Could you quote, exactly as they stand, the lines running from the one with "Given: Minimize the RGPD window" to the final line of the material?

--------

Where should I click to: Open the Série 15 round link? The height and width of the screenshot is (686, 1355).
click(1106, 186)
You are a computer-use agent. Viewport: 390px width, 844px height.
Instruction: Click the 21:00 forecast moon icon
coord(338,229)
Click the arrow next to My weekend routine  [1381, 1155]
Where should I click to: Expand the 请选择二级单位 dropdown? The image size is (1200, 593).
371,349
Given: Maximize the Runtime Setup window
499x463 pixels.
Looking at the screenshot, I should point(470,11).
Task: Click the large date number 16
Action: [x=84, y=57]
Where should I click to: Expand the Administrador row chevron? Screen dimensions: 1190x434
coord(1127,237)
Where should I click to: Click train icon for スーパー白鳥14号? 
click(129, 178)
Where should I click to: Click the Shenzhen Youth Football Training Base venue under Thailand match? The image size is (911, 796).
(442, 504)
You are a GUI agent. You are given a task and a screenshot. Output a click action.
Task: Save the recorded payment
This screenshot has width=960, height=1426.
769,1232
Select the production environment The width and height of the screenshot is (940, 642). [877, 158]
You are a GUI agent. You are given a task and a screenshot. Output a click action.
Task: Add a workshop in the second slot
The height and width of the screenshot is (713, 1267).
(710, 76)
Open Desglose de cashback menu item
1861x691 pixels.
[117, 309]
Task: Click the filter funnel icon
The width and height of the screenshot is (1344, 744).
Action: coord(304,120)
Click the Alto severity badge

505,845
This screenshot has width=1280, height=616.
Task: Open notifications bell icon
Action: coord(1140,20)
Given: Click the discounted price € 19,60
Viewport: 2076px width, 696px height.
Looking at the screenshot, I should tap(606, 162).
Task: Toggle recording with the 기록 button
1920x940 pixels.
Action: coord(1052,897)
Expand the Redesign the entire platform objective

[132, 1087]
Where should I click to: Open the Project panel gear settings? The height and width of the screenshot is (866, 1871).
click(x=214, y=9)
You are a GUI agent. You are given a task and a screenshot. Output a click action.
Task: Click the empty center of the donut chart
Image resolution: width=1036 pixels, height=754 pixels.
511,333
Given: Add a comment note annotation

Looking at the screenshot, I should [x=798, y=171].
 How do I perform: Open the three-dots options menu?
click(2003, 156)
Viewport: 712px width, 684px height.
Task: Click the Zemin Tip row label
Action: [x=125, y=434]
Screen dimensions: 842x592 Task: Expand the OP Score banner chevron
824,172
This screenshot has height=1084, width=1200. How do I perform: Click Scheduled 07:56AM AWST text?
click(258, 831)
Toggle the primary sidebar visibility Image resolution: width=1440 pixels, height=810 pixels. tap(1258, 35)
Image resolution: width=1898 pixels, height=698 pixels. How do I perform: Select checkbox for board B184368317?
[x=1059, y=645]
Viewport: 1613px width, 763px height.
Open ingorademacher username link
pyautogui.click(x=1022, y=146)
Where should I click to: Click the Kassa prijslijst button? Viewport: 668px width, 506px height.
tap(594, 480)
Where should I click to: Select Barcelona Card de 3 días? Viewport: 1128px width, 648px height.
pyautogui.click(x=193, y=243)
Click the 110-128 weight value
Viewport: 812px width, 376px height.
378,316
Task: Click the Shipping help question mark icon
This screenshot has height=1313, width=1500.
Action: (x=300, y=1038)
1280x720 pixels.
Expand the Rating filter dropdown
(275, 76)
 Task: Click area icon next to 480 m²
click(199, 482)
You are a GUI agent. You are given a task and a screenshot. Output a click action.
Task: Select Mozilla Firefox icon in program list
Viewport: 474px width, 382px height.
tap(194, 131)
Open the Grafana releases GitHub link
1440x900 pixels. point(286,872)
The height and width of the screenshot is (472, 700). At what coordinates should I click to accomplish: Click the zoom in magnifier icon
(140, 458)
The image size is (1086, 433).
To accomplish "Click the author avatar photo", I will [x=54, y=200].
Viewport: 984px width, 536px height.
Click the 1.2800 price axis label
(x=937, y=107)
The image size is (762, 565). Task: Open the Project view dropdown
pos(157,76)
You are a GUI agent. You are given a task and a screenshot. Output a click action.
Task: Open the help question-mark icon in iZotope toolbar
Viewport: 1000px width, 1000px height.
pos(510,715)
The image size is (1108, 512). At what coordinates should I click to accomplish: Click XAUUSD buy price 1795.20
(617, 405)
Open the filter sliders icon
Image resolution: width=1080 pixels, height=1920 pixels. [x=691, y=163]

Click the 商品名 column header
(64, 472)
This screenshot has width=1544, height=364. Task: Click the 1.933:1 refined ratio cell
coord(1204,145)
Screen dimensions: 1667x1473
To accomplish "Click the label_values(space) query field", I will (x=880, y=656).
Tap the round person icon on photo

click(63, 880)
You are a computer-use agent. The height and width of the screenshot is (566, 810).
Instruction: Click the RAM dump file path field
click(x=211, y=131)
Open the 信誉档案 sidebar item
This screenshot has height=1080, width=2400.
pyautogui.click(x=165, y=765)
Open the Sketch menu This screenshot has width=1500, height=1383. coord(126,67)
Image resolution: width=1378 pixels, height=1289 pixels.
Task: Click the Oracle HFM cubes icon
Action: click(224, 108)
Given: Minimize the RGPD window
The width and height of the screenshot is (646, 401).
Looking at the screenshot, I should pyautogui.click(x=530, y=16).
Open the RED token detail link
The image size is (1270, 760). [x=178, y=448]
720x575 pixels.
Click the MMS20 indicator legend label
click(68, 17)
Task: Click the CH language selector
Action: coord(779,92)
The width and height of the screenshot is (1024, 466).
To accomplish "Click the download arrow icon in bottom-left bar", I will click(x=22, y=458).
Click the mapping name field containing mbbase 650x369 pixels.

--------

## SOLUTION TO THIS EXERCISE
Given: Minimize the RGPD window
The width and height of the screenshot is (646, 401).
Looking at the screenshot, I should pyautogui.click(x=530, y=16).
Open the RED token detail link
The image size is (1270, 760). [x=178, y=448]
720x575 pixels.
Click the MMS20 indicator legend label
click(68, 17)
Task: Click the CH language selector
Action: coord(779,92)
The width and height of the screenshot is (1024, 466).
To accomplish "Click the download arrow icon in bottom-left bar", I will click(x=22, y=458).
Click the mapping name field containing mbbase 650x369 pixels.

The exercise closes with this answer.